# new workshop layout!



## ciscoeuk (16 Dec 2008)

hi all

here's my new design for an 19' x 9; garage with an up and over door







you dload the full sketchup layout here - workshop






let me know what you think, i have spend three days working out the best use of space

cheers


----------



## Waka (16 Dec 2008)

You seem to have covered all the angles but I'm wondering if the table saw will not interfer when you're using the work bench?


----------



## ciscoeuk (16 Dec 2008)

table saw/outfeed mobile, like most of the machine tools so i can push up against the wall

all benches are at the same height as the tables saw, making them multi usable

when cutting sheet material it can be move to the drive way, in better weather of course!

thanks


----------



## MikeG. (16 Dec 2008)

Isn't the bandsaw 90 degrees from the way in which it will be used........and if you have to wheel it into place everytime you want to use it won't that make it much less likely to be used?

'twere it me, I would get rid of the table saw and be glad of the extra space.....but that isn't meant as a criticism! Some people live and die by their TS's......

I'm guessing from this layout that you store timber elsewhere? All your walls are taken up with cupboards.......hence no timber racks......hence its all in your loft or another shed?

Best tip of all.........get rid of the washing machine and freezer!!!!! Where are your priorities??  Food and clean clothes...........or workshop space??  

Nice sketching, BTW

Mike


----------



## ciscoeuk (16 Dec 2008)

Mike Garnham":2n0m2cf4 said:


> Isn't the bandsaw 90 degrees from the way in which it will be used........and if you have to wheel it into place everytime you want to use it won't that make it much less likely to be used?
> 
> 'twere it me, I would get rid of the table saw and be glad of the extra space.....but that isn't meant as a criticism! Some people live and die by their TS's......
> 
> ...



bandsaw is on a mobile so i can move it and do resawing, i need t/s as i make of of cuboards, and rip my own, 

my timber is in the raffers, and a enclosure at the back 

can't move the freezer or dryer this is the only place for them in whole house, (may have to get another shed!, an argue with mother about shifting them, not looking forward to that)

but i get the point about the washer/freezer, storage is what need!

comments apphreated!

thanks

suggestion on taklling the freezer/dryer issue!

INFORMATION SUPPLIED »

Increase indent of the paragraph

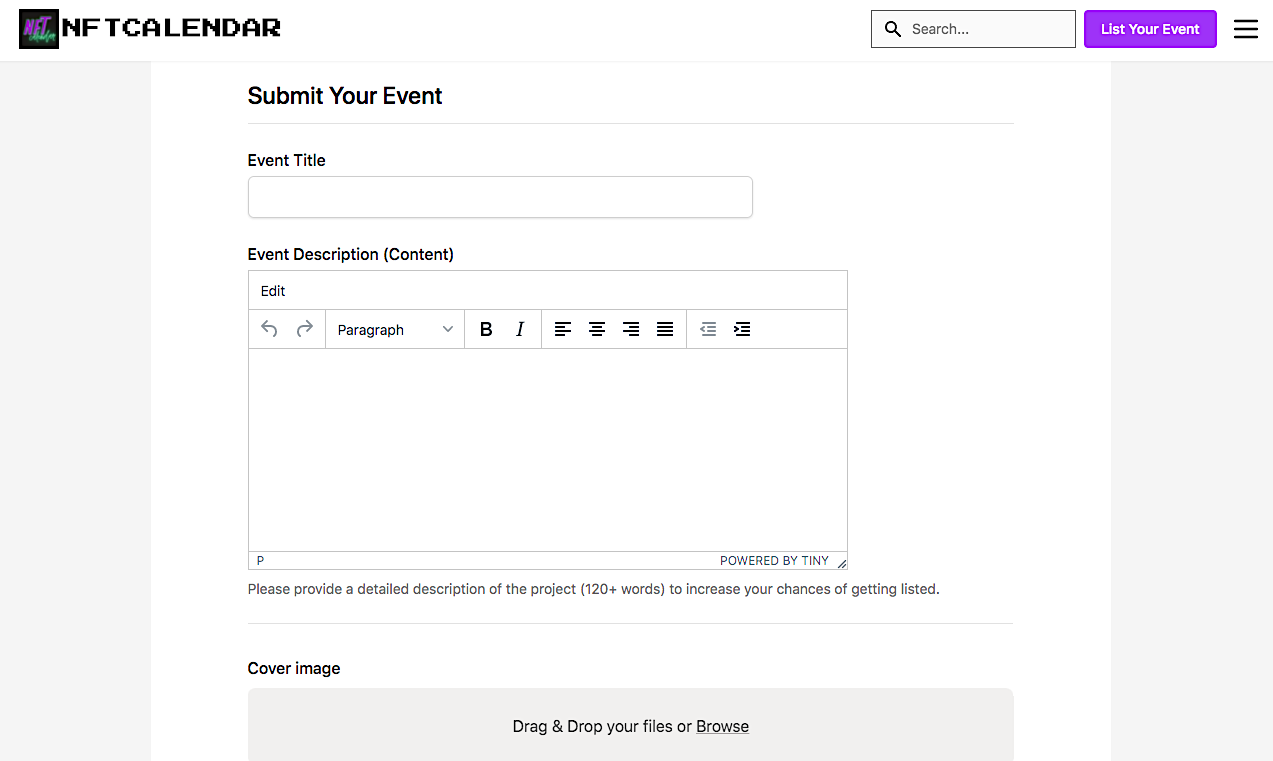click(742, 329)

TASK INSTRUCTIONS »
- 1) In the workshop layout thread, please give the passage from "can't move the" to "forward to that)" again, replacing "dryer" with "tumble dryer".
- 2) According to the workshop layout thread, what height are all the benches set at?
- 3) Write the next post in the workshop layout thread.

RESULTS OF THE TASKS »
- 1)
can't move the freezer or tumble dryer this is the only place for them in whole house, (may have to get another shed!, an argue with mother about shifting them, not looking forward to that)

- 2) The same height as the table saw.

- 3)
:roll: :wink: 

ric


----------



## MikeG. (16 Dec 2008)

Couldn't you just turn the bandsaw around in the same location? That way it will at least get used for the quick little jobs that aren't worth the fuss of moving it ?

Mike


----------



## John McM (16 Dec 2008)

I found these videos and the accompanying articles brilliant when designing my workshop to make the most out of the space you have

http://www.woodworkingonline.com/2007/0 ... home-shop/


----------



## ciscoeuk (16 Dec 2008)

Mike Garnham":200lbjlr said:


> Couldn't you just turn the bandsaw around in the same location? That way it will at least get used for the quick little jobs that aren't worth the fuss of moving it ?
> 
> Mike



yep, it can but its on wheels so it makes is to move about 

i get whay you saying


----------



## ciscoeuk (16 Dec 2008)

John McM":3r5spn6z said:


> I found these videos and the accompanying articles brilliant when designing my workshop to make the most out of the space you have
> 
> http://www.woodworkingonline.com/2007/0 ... home-shop/



shoot i going to hav to redesign my workshop

great vid


----------



## John McM (17 Dec 2008)

Don't miss the articles in the link either, they are really good.


----------



## ByronBlack (17 Dec 2008)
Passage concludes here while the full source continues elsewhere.